Wiersze danych:
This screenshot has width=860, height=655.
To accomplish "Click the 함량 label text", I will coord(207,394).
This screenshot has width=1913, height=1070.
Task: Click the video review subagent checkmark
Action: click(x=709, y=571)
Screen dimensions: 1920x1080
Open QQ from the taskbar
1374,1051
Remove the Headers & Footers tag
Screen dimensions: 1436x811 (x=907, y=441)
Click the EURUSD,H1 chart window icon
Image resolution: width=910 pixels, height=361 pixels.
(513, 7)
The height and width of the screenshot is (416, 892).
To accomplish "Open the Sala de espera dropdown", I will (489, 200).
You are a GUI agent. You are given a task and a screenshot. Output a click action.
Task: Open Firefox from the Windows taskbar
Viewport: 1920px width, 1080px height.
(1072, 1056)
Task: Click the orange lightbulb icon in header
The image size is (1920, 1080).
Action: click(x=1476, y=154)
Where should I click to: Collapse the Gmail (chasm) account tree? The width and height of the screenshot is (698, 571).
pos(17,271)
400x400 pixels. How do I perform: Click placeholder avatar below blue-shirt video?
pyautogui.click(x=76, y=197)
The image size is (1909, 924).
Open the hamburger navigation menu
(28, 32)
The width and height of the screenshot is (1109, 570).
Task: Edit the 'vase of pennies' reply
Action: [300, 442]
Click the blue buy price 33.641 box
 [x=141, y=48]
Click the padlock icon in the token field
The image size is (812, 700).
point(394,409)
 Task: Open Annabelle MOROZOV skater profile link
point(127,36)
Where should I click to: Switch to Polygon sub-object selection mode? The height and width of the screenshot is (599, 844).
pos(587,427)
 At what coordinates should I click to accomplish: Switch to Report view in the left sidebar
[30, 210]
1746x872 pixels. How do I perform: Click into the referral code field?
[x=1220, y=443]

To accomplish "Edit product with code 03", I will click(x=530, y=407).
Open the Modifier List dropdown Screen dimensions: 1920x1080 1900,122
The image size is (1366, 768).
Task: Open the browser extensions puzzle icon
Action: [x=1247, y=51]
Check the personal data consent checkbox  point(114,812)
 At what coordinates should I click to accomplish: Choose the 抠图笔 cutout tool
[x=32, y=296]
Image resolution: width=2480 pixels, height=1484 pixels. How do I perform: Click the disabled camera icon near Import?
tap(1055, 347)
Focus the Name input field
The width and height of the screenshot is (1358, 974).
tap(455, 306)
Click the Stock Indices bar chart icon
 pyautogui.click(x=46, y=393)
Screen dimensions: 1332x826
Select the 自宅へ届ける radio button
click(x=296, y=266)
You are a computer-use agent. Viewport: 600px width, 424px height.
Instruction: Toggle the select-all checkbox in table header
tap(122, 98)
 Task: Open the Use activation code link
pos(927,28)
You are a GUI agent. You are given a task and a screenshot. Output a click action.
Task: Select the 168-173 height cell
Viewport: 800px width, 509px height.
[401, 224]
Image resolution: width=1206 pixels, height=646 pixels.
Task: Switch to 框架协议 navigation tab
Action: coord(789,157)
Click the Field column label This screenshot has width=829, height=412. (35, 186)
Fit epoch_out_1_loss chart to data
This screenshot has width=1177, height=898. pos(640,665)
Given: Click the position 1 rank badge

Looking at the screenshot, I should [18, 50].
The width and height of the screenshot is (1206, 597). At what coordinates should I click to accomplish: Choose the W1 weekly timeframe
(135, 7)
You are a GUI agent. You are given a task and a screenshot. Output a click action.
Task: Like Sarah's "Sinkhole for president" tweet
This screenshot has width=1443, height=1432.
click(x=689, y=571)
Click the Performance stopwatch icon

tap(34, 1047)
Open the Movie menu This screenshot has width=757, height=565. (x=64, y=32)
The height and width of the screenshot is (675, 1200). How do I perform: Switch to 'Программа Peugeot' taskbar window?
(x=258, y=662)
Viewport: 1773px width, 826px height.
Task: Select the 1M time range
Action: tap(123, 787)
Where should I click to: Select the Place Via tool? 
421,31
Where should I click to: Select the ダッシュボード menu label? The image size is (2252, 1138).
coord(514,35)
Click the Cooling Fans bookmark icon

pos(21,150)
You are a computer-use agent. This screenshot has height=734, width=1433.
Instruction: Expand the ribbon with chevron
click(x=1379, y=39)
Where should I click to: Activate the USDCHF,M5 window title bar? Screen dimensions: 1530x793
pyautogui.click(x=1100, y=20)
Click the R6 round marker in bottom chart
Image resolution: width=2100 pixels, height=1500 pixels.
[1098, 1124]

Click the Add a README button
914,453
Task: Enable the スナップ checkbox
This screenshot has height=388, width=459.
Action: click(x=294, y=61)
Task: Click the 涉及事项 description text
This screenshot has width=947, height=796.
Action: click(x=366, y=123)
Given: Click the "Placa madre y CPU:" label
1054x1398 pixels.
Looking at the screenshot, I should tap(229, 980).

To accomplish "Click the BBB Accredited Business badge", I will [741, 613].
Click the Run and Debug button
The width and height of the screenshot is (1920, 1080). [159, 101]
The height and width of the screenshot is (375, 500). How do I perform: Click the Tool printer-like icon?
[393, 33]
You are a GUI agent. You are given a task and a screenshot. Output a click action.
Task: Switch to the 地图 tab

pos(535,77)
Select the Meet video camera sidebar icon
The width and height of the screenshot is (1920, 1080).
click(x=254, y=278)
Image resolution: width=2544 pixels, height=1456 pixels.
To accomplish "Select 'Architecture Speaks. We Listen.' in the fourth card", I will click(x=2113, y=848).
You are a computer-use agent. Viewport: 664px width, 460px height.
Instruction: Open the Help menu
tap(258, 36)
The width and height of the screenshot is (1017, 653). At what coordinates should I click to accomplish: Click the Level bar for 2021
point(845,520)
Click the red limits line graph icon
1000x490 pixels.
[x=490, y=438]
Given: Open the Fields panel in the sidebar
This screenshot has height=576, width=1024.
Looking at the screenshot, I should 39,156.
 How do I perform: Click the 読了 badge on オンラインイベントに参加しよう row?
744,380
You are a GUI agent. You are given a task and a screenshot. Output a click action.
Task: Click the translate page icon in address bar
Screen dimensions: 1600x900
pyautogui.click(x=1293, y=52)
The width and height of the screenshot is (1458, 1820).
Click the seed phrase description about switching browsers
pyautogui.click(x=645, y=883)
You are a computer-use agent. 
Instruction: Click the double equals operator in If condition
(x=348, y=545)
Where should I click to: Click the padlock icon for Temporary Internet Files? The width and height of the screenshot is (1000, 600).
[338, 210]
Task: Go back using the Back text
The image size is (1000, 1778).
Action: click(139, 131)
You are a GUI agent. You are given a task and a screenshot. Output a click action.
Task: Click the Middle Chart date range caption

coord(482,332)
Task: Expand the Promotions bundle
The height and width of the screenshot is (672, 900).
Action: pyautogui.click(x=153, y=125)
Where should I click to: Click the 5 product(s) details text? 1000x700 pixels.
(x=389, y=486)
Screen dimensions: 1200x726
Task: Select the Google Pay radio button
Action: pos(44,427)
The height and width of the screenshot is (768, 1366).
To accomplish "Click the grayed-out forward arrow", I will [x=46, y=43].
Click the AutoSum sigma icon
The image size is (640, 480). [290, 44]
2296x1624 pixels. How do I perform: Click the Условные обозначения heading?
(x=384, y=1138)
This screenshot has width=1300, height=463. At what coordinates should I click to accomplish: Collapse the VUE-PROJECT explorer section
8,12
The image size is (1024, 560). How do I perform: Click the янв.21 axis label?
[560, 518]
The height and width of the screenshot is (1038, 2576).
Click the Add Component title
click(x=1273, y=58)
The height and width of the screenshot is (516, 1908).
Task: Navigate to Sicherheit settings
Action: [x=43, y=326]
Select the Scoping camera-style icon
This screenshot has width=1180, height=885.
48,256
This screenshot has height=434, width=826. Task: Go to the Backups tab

◆ TWOJE ZADANIE:
Przepisz dokładnie wiersze od wiersza z "The height and width of the screenshot is (416, 892)." do wiersza z "will (489, 200).", włącznie z oboma.

◆ ODPOWIEDŹ:
The height and width of the screenshot is (416, 892).
To accomplish "Open the Sala de espera dropdown", I will (489, 200).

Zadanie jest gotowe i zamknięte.